In an investigation for the New York Times Magazine, Nick Pinto captured why the bail system is so broken:

[The Bronx Freedom Fund] bailed out nearly 200 [low-income] defendants and generated some illuminating statistics. Ninety-six percent of the fund's clients made it to every one of their court appearances, a return rate higher even than that of people who posted their own bail. More than half of the Freedom Fund's clients, now able to fight their cases outside jail, saw their charges completely dismissed. Not a single client went to jail on the charges for which bail had been posted. By comparison, defendants held on bail for the duration of their cases were convicted 92 percent of the time. The numbers showed what everyone familiar with the system already knew anecdotally: Bail makes poor people who would otherwise win their cases plead guilty.

Bail is supposed to guarantee that defendants don't flee before trial. They either have a financial incentive to show up to court — the hundreds or thousands of dollars they put up for bail, which they can get back by showing up — or if they can't pay up, they're held in jail until the trial is over.

But as Pinto's investigation shows, bail is very often used to guarantee defendants don't go through a full trial — by essentially coercing them into pleading guilty. When defendants can't afford bail, they'll often take a guilty plea — even if they're not guilty — just to avoid being held in jail for weeks, months, or even years until their full trial is over. And these people tend to be poor and living paycheck to paycheck, so they can't afford to put up a few hundred or thousand dollars for bail.

It doesn't have to be this way. In federal courts and Washington, DC, monetary bail is severely limited.
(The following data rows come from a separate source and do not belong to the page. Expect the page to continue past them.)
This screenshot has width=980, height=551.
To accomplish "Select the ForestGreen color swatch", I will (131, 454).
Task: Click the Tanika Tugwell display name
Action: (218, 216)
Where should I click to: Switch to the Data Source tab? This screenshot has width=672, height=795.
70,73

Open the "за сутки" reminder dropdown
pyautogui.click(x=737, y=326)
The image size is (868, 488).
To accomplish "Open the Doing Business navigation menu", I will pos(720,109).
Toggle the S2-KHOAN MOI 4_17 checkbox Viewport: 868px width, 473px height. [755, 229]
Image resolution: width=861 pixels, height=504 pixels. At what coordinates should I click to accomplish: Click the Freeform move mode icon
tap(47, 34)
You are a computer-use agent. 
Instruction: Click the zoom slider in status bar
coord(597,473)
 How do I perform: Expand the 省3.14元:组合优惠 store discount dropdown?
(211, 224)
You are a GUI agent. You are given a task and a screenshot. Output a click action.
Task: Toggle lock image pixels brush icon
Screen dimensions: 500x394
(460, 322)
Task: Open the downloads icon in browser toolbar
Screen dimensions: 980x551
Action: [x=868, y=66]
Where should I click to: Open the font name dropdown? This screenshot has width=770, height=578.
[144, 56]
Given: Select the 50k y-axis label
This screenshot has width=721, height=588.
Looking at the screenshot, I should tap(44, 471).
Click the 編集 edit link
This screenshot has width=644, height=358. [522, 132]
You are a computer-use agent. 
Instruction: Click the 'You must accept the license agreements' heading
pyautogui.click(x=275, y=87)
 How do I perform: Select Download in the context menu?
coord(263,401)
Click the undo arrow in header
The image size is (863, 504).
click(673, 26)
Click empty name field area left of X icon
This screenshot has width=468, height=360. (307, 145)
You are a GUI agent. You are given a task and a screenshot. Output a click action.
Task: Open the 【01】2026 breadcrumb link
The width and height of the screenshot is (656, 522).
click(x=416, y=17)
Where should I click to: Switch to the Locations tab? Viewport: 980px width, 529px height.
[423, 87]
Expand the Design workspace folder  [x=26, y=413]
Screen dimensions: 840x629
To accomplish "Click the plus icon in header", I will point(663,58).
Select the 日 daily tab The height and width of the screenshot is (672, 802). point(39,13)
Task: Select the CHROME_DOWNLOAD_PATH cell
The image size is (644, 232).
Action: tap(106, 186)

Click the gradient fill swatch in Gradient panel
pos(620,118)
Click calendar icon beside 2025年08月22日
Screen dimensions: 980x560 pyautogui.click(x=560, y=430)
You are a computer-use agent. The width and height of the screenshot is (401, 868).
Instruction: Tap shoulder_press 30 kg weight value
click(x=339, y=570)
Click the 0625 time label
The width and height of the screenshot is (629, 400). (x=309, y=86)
To ensure people don't flee or commit a crime while out, the system checks if someone poses a flight risk or is dangerous. If a judge decides a defendant is not, the person can go home, where he may be monitored further by drug tests and ankle monitors. This can cost the system less money: An analysis by the Administrative Office of US Courts found supervision by pretrial services officers costs about a tenth as much as keeping someone locked up.

But the system has a perverse incentive to not take on reforms. Since prosecutors can threaten defendants with bail, they can often get a conviction without a trial. This benefits every major actor in the criminal justice system — judges and public defenders don't get another case in their already overstuffed workloads, prosecutors can claim another victorious case, and police can mark down another successful arrest.

Of course, it brutalizes defendants — forcing them to serve a punishment for a crime they may not have committed. But who's going to come to the defense of someone who just pleaded guilty to a crime? Certainly not most of the public or politicians. So the system keeps churning out these cases.

As a result, we have thousands of people in jail who are totally innocent — very often because they're too poor to afford bail. It's unimaginably cruel.

Read the New York Times Magazine's full story on bail.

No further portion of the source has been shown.